Figure 8.2 diagrams the course of XML processing with a filter. A client application instructs the filter, represented in SAX by an XMLFilter object, to read the text of an XML document. The filter then instructs the parser to read the text of an XML document. As it reads, the parser calls back to the filter’s ContentHandler. The filter’s ContentHandler then calls back to the client application’s ContentHandler.
Since the filter sits in the middle between the real parser and the client application, it can change the stream of events that gets passed back and forth between the two. For example, it can convert VML to SVG on the fly. It can replace xinclude:include elements with the documents they point to. It can add namespaces to elements and attributes that don’t normally have them. Alternately it can work with the stream without actually changing the data itself. For example, it could log all SOAP requests that pass through it to a database. This wouldn’t necessarily change the data passing through the filter in any way, but it could help implement transactions with rollback and/or journaling to protect against data corruption in the event of a system crash.

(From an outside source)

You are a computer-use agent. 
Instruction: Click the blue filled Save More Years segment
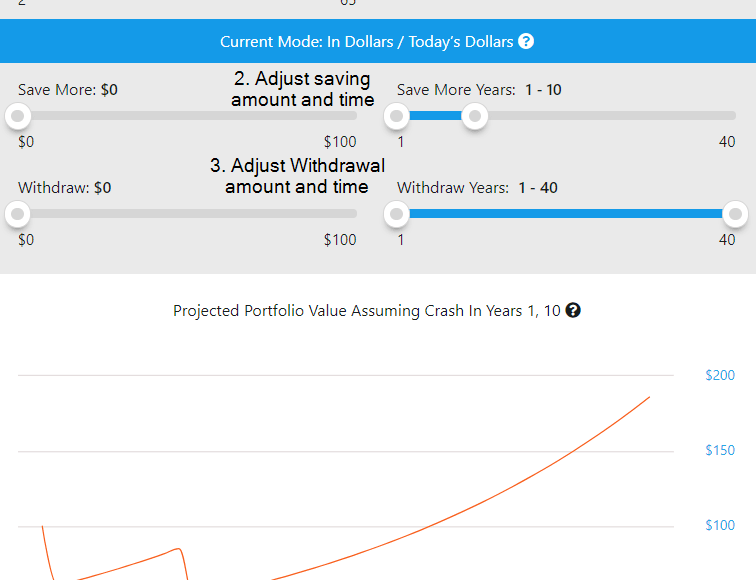(436, 116)

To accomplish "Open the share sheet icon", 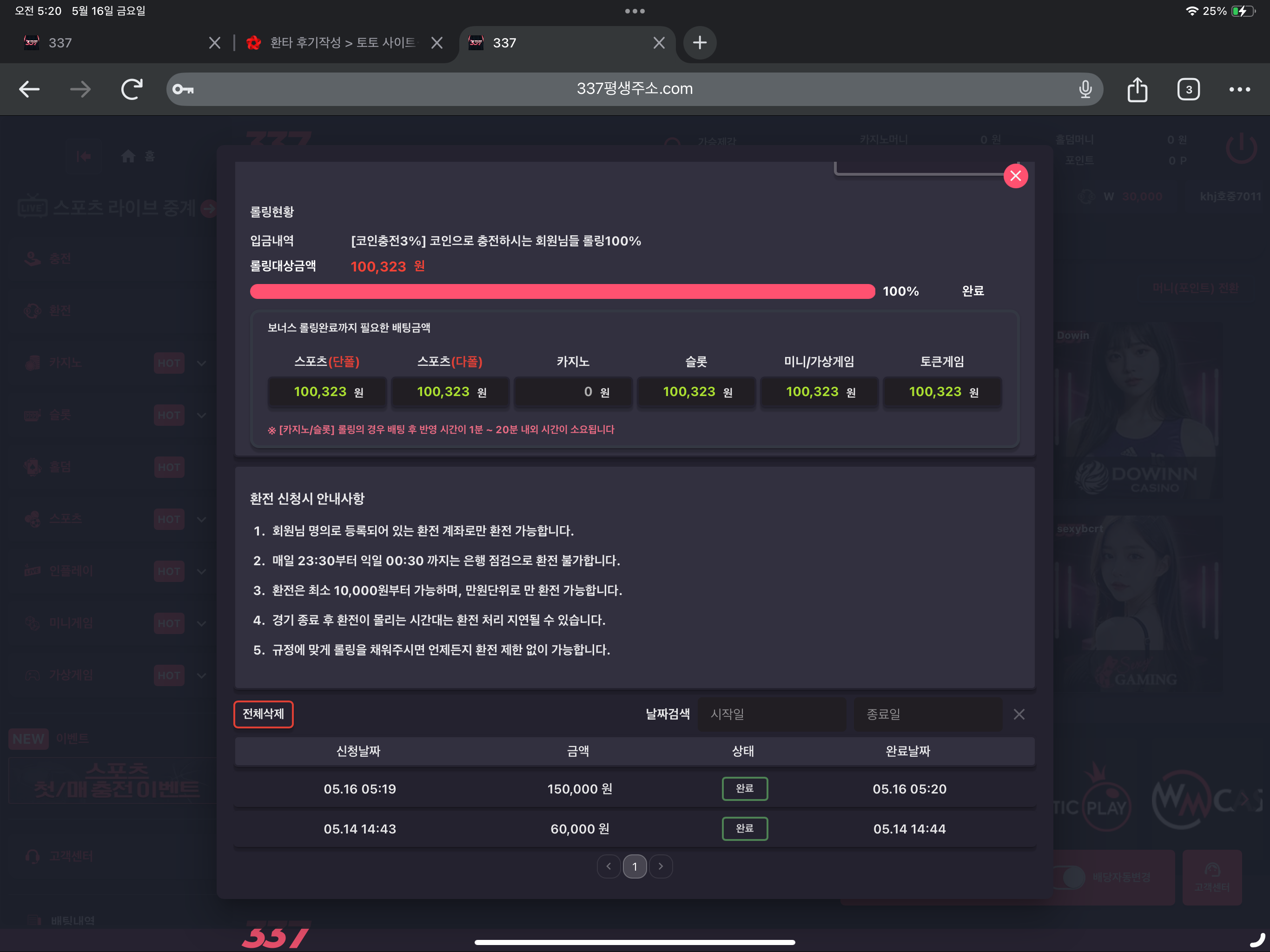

The XMLFilter interface is a subinterface of XMLReader. Therefore, rather than chaining a filter directly to the parser that’s reading the actual document, you can instead chain it to another filter. And this filter can be chained to another filter, and this filter can be chained to another filter, and so on, for as many filters as necessary, as diagrammed in Figure 8.3. For example, this allows you to add namespaces to a document, convert VML to SVG, and resolve XIncludes, all while parsing a single document. The document the client application receives can actually be quite different from the text file stored on a disk somewhere, depending on how many filters there are and how much they change the original data.
As a final trick, filters can present data that is not XML to an application as if it were XML. In other words, you can write a parser for some non-XML data such as tab-delimited text files, and provide an XMLReader interface through a filter to hide the fact that what’s being parsed isn’t really XML!